Quest’ultima domanda introduce, infine, al marchingegno individuato dal Presidente del Consiglio: la CDP non entrerà nella società cui verrà affidata la rete unica delle tlc direttamente, bensì attraverso la sua partecipata CDP Reti s.p.a. Quest’ultima è una società del gruppo CDP costituita nel 2012 quale veicolo di investimento, e già possiede partecipazioni in SNAM, al 31,04%, Italgas, al 26,04%, e in TERNA, al 29,85%, “come investitore di lungo termine con l’obiettivo di sostenere lo sviluppo delle infrastrutture di trasporto, rigassificazione, stoccaggio e distribuzione del gas naturale così come della trasmissione dell’energia elettrica”.

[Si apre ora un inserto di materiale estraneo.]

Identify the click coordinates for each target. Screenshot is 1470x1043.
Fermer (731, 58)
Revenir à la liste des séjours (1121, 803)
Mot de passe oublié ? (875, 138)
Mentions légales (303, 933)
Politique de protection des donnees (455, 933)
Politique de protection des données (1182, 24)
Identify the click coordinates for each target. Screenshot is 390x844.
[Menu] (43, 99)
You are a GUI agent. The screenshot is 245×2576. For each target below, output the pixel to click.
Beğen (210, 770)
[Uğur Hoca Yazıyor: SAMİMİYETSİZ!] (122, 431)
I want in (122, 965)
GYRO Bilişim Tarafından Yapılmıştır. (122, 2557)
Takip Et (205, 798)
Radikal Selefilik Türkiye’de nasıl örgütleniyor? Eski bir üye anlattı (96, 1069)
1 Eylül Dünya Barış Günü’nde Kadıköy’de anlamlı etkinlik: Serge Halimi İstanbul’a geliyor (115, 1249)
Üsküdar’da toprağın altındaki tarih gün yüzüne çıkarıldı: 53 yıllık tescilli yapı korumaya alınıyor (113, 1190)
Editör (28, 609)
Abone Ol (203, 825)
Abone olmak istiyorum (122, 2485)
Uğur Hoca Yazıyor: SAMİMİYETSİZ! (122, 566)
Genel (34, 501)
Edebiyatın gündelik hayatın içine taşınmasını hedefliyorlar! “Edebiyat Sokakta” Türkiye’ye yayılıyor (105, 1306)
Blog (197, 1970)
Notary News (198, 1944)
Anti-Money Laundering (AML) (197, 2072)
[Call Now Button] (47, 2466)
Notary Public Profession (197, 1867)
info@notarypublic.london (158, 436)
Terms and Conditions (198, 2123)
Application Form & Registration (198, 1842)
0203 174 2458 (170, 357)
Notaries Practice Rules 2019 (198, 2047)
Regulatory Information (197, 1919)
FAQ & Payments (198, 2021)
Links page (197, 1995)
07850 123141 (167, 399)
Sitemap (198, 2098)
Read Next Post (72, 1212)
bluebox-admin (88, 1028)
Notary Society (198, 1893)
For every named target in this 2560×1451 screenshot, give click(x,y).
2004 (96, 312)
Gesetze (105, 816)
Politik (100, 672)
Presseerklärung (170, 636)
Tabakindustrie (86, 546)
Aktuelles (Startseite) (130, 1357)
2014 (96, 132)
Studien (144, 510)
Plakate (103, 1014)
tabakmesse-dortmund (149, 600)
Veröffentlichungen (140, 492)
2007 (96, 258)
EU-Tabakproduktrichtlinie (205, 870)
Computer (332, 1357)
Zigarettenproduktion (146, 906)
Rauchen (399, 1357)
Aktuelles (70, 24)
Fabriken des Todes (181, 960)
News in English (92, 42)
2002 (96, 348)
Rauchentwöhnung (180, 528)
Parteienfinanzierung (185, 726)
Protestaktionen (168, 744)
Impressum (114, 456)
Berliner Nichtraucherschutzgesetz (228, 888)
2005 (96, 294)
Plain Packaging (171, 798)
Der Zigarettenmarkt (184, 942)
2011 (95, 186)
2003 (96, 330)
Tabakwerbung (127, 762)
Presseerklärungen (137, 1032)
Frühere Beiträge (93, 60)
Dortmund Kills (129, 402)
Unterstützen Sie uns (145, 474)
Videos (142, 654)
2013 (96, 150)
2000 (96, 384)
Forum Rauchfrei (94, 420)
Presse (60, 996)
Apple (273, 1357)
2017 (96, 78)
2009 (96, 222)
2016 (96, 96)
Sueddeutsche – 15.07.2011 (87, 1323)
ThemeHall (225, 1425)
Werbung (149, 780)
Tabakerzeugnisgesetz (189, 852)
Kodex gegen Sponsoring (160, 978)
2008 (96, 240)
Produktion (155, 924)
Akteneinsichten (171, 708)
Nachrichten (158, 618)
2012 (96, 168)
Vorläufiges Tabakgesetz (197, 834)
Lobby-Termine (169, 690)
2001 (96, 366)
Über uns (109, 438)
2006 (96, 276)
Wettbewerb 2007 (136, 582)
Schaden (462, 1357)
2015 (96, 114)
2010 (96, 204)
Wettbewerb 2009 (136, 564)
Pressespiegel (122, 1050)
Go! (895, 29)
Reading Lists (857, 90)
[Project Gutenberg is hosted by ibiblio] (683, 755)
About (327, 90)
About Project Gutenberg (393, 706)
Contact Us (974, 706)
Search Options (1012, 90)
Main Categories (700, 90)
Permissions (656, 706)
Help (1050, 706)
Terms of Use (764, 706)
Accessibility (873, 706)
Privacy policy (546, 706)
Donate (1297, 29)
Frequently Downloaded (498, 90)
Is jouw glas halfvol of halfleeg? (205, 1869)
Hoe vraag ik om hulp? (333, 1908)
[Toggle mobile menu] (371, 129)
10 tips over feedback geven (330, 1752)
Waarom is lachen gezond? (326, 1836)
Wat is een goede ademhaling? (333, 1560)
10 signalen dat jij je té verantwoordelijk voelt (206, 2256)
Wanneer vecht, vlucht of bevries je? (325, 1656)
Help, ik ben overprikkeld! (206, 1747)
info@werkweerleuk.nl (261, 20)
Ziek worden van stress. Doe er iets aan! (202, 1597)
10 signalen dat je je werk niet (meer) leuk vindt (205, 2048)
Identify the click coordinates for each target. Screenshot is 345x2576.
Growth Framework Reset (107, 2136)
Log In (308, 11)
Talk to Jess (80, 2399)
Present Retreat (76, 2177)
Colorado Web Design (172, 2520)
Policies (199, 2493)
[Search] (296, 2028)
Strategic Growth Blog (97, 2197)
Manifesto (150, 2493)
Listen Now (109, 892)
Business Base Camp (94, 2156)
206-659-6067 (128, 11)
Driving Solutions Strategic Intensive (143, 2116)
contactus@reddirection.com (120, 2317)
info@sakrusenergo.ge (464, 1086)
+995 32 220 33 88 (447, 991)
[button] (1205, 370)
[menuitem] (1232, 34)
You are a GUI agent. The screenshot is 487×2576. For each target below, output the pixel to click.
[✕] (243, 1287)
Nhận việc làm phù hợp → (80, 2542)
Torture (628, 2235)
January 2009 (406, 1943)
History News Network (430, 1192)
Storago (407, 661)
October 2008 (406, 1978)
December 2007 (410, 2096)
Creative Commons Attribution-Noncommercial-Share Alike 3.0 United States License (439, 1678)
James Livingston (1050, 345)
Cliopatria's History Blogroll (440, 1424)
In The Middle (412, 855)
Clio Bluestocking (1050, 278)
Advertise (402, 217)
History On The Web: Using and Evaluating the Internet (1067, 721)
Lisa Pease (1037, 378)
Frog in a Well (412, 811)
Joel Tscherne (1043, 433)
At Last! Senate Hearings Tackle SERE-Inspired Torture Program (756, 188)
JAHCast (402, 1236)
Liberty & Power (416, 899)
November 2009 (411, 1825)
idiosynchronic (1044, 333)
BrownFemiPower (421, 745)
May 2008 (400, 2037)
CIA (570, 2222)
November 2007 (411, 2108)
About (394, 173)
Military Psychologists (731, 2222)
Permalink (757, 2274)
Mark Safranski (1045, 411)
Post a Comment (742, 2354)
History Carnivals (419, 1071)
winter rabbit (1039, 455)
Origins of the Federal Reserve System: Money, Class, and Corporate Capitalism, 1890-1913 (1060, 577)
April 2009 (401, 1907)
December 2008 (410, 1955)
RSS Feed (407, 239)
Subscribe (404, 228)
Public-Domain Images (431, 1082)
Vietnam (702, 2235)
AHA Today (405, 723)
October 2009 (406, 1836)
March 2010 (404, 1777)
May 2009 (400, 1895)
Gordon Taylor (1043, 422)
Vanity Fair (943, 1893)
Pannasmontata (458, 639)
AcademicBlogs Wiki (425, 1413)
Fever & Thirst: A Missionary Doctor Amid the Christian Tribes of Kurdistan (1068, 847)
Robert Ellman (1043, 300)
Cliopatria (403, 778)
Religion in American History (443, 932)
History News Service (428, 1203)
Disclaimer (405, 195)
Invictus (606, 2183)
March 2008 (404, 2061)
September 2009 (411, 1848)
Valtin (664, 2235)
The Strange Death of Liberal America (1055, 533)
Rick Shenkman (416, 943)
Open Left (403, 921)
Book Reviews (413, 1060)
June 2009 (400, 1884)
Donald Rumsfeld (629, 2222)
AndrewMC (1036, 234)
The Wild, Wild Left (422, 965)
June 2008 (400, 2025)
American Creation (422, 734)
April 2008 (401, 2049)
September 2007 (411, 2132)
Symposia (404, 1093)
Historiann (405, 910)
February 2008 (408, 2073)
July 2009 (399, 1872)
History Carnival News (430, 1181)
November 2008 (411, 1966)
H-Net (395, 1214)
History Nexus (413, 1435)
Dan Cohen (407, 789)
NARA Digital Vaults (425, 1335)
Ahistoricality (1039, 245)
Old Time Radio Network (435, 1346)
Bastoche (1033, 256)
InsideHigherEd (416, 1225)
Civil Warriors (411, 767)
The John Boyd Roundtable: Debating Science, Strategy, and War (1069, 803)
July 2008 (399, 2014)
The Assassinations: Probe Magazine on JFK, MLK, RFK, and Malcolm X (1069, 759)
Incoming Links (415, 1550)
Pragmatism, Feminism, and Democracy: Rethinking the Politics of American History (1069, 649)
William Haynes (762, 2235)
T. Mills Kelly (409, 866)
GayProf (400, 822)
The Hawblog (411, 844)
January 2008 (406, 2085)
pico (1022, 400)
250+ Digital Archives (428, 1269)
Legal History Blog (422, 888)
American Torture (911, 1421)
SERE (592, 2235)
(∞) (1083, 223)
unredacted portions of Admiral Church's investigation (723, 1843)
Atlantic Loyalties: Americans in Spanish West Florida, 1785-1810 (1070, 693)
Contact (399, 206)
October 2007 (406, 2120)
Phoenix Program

I suoi azionisti sono CDP al 59,1%, ma anche, al 35%, la SGEL-State Grid Europe ltd, società del gruppo State Grid Corporation of China, diretta emanazione del Partito-Stato cinese che, a mezzo del veicolo di CDP Reti, entrerà nel capitale della newco cui verrà affidata la rete unica, con conseguente facoltà statutaria di interferire nella governance, mentre agli americani di KKR rimarrà solo la soddisfazione degli eventuali dividendi! Oltre alla partecipazione indiretta nel comparto energetico, oltre alla dipendenza per la fornitura dei farmaci, per il 90%, dell’intera Europa da Pechino, oltre la backdoor di Huawei e ZTE, chi potrà più facilmente accedere ai nostri dati: la CIA o la CINA?